I am using scipy.sparse
in my application and want to do some performance tests. In order to do that, I need to create a large sparse matrix (which I will then use in my application). As long as the matrix is small, I can create it using the command
import scipy.sparse as sp
a = sp.rand(1000,1000,0.01)
Which results in a 1000 by 1000 matrix with 10.000 nonzero entries (a reasonable density meaning approximately 10 nonzero entries per row)
The problem is when I try to create a larger matrix, for example, a 100.000 by 100.000 matrix (I have dealt with way larger matrices before), I run
import scipy.sparse as sp
N = 100000
d = 0.0001
a = sp.rand(N, N, d)
which should result in a 100.000 by 100.000 matrix with one million nonzero entries (way in the realm of possible), I get an error message:
Traceback (most recent call last):
File "<pyshell#6>", line 1, in <module>
sp.rand(100000,100000,0.0000001)
File "C:\Python27\lib\site-packages\scipy\sparse\construct.py", line 723, in rand
j = random_state.randint(mn)
File "mtrand.pyx", line 935, in mtrand.RandomState.randint (numpy\random\mtrand\mtrand.c:10327)
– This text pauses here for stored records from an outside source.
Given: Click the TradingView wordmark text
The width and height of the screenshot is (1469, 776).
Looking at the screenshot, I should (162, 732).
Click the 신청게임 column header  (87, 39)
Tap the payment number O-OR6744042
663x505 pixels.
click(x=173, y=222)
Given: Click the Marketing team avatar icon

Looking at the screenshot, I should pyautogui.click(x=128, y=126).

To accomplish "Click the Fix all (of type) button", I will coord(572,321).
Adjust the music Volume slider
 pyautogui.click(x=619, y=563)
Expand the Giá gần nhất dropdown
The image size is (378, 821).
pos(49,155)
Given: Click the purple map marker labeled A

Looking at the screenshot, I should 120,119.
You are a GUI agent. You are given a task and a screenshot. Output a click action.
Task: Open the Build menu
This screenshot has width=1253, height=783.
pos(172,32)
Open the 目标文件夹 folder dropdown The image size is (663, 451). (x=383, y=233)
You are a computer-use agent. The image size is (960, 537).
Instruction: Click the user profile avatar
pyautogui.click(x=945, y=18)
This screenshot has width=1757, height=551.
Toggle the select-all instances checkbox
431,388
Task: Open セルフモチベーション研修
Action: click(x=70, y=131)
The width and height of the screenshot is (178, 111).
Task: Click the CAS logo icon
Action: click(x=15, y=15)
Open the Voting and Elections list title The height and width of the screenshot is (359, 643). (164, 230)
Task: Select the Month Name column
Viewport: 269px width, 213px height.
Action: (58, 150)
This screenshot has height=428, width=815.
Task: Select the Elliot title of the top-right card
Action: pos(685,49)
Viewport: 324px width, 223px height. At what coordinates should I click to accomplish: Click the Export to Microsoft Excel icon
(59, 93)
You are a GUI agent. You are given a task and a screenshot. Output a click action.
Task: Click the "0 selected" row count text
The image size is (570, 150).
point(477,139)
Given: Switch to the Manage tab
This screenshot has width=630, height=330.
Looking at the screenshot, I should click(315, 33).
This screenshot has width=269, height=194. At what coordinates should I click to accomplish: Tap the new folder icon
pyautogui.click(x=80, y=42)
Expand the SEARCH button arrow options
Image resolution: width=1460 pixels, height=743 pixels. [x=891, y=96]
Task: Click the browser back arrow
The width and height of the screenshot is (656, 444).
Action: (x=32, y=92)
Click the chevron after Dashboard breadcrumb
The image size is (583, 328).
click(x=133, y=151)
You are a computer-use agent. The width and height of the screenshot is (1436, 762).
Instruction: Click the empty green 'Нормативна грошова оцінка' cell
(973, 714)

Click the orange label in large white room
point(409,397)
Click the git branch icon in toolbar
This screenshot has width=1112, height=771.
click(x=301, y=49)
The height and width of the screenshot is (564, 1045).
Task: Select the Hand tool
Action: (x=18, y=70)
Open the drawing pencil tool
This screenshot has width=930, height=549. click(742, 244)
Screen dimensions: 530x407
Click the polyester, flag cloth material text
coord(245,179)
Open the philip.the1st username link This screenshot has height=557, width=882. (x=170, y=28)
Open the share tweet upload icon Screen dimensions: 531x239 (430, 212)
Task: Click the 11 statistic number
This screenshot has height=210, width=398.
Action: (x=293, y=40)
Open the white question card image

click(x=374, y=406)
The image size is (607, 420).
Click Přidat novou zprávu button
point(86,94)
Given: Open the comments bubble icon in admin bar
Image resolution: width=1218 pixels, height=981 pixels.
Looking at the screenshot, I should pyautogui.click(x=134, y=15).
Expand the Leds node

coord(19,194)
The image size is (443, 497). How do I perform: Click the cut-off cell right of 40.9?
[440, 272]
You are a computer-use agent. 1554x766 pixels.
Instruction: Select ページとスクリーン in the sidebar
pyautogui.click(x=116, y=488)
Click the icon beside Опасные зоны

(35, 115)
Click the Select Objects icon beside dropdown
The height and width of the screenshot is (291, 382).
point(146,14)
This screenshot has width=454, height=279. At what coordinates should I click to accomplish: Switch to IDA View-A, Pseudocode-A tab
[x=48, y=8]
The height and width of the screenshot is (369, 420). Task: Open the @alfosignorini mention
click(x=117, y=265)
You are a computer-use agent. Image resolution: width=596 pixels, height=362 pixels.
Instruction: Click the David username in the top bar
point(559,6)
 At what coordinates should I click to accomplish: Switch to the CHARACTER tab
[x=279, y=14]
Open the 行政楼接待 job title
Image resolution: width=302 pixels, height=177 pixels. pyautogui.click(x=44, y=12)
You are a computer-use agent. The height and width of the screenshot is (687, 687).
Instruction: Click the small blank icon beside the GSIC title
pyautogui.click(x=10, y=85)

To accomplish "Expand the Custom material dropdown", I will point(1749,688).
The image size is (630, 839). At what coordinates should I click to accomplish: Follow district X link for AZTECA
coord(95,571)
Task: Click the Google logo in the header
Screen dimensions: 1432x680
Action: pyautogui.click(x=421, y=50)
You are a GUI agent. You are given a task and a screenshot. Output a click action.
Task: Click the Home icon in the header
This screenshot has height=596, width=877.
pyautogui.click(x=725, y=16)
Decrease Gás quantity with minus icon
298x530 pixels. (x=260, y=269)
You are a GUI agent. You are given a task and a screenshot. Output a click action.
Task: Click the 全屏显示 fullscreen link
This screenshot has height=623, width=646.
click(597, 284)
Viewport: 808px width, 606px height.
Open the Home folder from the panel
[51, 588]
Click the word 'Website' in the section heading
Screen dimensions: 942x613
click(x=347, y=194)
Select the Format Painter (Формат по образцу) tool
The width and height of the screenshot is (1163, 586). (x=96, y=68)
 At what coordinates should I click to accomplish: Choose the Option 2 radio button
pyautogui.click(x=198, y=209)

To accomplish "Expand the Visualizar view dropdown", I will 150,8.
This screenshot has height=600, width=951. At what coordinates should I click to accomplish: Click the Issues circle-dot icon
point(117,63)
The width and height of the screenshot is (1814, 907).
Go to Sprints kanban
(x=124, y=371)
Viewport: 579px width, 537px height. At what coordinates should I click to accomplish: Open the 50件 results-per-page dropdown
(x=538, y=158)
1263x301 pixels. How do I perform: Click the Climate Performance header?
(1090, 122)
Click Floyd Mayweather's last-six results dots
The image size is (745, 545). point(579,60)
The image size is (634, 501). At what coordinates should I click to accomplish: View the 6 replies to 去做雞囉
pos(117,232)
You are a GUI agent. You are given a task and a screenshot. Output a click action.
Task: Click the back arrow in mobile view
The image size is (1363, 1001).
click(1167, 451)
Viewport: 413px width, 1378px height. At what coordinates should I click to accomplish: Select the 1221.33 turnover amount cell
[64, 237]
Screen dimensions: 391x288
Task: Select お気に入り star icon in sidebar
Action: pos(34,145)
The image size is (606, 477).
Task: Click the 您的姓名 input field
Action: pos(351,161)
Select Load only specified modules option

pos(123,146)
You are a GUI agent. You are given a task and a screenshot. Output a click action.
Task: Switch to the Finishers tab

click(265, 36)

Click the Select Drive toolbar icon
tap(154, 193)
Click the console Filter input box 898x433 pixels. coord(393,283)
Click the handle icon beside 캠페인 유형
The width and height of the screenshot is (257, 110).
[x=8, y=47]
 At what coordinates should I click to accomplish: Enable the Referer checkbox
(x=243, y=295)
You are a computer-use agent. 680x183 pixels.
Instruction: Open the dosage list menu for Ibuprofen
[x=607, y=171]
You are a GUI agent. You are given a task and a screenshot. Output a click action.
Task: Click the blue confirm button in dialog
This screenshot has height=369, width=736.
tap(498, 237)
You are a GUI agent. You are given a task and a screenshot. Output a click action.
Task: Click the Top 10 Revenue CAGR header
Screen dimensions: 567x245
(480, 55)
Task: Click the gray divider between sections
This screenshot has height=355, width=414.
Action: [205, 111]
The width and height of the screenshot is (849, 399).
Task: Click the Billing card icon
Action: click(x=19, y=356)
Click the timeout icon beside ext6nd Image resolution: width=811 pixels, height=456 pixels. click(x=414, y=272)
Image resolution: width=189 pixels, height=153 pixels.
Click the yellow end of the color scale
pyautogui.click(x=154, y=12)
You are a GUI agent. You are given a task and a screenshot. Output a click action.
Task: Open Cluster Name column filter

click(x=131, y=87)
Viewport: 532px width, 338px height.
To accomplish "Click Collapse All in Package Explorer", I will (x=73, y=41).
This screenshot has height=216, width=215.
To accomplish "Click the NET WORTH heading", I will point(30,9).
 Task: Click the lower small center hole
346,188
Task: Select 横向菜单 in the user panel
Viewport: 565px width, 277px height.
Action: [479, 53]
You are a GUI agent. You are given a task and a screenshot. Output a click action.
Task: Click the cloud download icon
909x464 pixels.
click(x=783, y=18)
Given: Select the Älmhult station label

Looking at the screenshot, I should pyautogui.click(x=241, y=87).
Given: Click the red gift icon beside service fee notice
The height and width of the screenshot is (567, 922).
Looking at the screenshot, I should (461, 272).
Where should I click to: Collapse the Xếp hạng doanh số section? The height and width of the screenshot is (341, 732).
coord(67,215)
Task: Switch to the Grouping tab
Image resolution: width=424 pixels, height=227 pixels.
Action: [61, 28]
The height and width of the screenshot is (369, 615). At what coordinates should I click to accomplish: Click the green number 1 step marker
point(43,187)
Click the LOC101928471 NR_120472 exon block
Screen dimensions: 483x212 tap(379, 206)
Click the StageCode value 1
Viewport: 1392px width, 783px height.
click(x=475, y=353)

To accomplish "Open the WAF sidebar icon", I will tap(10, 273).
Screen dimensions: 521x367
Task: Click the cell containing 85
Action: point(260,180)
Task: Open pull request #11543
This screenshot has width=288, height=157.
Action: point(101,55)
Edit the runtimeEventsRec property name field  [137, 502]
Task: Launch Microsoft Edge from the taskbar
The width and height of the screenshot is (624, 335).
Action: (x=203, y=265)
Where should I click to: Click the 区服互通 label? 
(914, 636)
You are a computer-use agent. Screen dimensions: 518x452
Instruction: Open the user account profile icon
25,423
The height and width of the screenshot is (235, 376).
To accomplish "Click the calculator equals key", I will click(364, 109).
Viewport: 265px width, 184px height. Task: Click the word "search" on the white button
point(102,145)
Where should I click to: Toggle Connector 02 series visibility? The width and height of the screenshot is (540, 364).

OverflowError: Python int too large to convert to C long
Which is some annoying internal scipy
error I cannot remove.
I understand that I can create a 10*n by 10*n matrix by creating one hundred n by n matrices, then stacking them together, however, I think that scipy.sparse
should be able to handle the creation of large sparse matrices (I say again, 100k by 100k is by no means large, and scipy
is more than comfortable handling matrices with several million rows). Am I missing something?